Extending bicomponent temporal trend maps: an abstracted view on geographic time series
Open Access
Author:
Dennis, Aaron Patrick
Area of Honors:
Geography
Degree:
Bachelor of Science
Document Type:
Thesis
Thesis Supervisors:
Cynthia Ann Brewer, Thesis Supervisor Roger Michael Downs, Thesis Honors Advisor
Keywords:
cartography geography visualization temporal time series bicomponent maps animation JavaScript web
Abstract:
In an increasingly data driven world, repeated or constant measurements over time provide time series datasets that record potentially insightful trends about the dynamics of our systems. Those datasets that focus on geographic regions or features provide the opportunity to contextualize trends in attribute measurements with their spatial relationships, history, environment, demographics, and culture. The difficulty is communicating visually the major time series trends while still providing a rich geographic context. Common approaches to cartographically presenting geographic time series include small multiples and animation.
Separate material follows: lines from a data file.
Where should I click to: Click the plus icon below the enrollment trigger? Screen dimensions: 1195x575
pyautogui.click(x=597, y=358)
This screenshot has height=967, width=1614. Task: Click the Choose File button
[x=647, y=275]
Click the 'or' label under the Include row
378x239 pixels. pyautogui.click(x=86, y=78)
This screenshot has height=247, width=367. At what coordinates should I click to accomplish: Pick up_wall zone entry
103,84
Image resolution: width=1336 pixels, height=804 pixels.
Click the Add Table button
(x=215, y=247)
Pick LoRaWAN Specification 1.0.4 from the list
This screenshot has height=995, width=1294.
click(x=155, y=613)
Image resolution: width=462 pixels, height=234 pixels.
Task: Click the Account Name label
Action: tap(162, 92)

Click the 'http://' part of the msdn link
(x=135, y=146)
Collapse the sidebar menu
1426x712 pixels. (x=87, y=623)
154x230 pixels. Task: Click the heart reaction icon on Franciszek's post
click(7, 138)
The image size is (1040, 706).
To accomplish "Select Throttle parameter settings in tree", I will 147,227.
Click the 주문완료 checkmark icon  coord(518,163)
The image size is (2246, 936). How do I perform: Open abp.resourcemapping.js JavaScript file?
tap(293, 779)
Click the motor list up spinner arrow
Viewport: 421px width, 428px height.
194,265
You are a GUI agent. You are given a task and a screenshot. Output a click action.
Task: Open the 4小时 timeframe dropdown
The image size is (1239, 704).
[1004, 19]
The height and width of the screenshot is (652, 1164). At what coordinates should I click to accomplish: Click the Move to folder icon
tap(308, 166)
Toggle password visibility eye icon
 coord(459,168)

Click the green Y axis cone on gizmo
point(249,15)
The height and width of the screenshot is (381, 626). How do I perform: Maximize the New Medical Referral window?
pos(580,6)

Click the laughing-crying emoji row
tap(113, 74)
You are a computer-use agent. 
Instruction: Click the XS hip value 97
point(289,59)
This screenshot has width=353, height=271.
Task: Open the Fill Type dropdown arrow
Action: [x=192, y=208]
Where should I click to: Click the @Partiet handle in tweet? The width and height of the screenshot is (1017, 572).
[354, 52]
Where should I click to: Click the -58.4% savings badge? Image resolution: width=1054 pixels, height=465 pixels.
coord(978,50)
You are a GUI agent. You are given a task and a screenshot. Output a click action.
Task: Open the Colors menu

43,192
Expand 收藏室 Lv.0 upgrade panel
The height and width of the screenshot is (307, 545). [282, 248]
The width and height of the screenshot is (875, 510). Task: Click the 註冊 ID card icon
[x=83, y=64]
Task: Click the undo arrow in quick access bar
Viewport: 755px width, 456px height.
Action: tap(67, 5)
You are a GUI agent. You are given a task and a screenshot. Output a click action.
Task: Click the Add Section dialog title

However, it is uncertain whether map-readers can effectively derive accurate and comprehensive understanding of a time series dataset from these methods. This thesis focuses on a novel technique called bicomponent temporal trend mapping and presents a JavaScript library for implementing this computationally complex method in a web based medium. Here, I also discuss how this technique can be applied to a variety of datasets and what qualities of these datasets cartographers should consider when designing bicomponent temporal trend maps. Bicomponent temporal trend maps communicate patterns in an abstract—but still objectively consistent—approach that may be a better choice than map animation or small multiples, and the technique is now accessible through this library to other cartographers.